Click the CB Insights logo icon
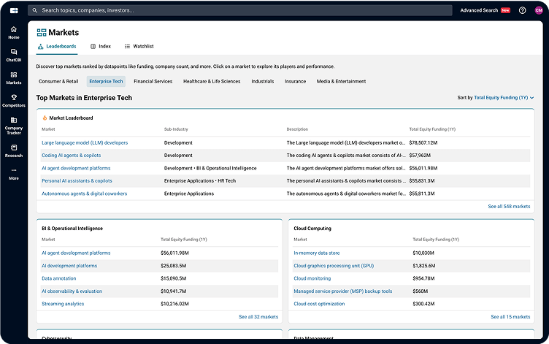549x344 pixels. tap(13, 10)
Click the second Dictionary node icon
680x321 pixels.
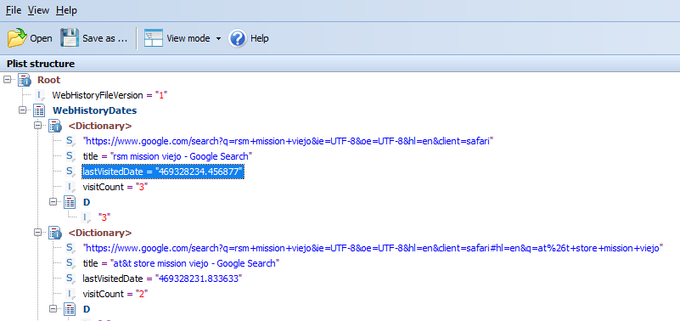pos(55,233)
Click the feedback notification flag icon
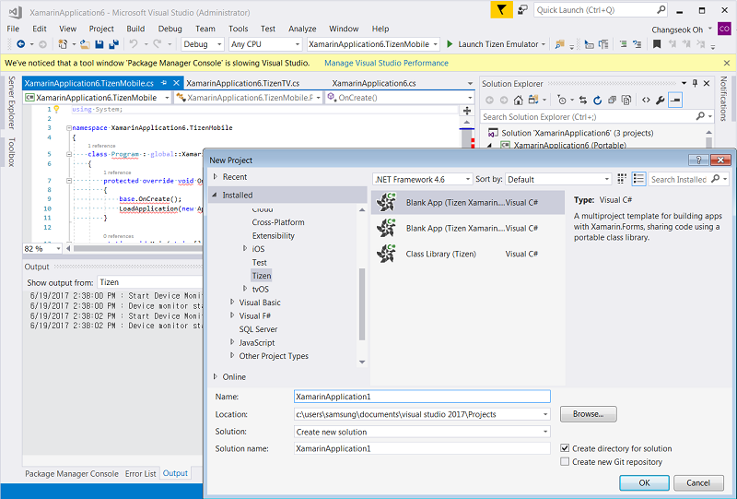 [x=501, y=10]
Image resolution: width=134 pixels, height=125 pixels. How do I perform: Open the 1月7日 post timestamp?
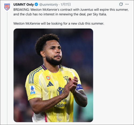click(x=66, y=5)
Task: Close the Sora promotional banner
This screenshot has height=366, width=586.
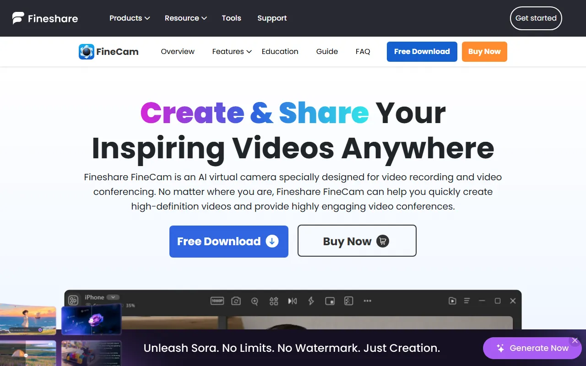Action: tap(575, 341)
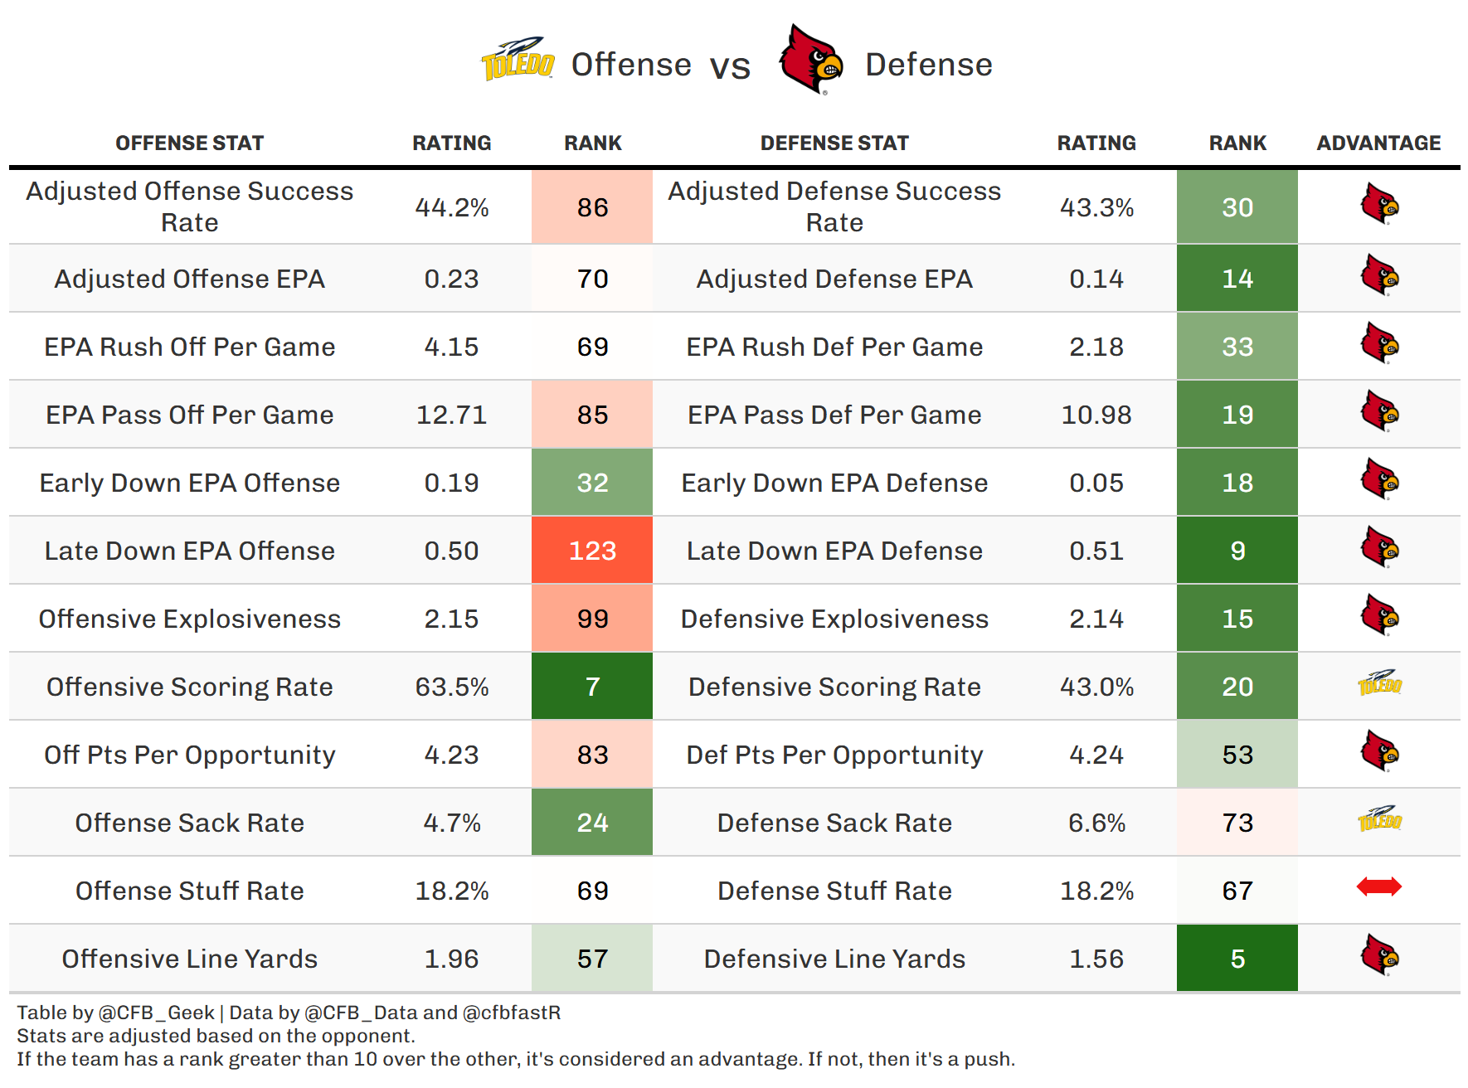1468x1088 pixels.
Task: Click the Cardinal icon for Pts Per Opportunity
Action: click(x=1379, y=752)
****
### WHAT YOU ARE ASKED TO DO
An exact retyping of the entries, without images, is the required answer.

### PROBLEM SOLUTION
Click the CB Insights logo icon
549x344 pixels. tap(13, 10)
Click the second Dictionary node icon
680x321 pixels.
pos(55,233)
Click the feedback notification flag icon
 [x=501, y=10]
Image resolution: width=134 pixels, height=125 pixels. How do I perform: Open the 1月7日 post timestamp?
click(x=66, y=5)
Task: Close the Sora promotional banner
This screenshot has height=366, width=586.
Action: tap(575, 341)
1468x1088 pixels.
Task: Click the Cardinal icon for Pts Per Opportunity
Action: click(x=1379, y=752)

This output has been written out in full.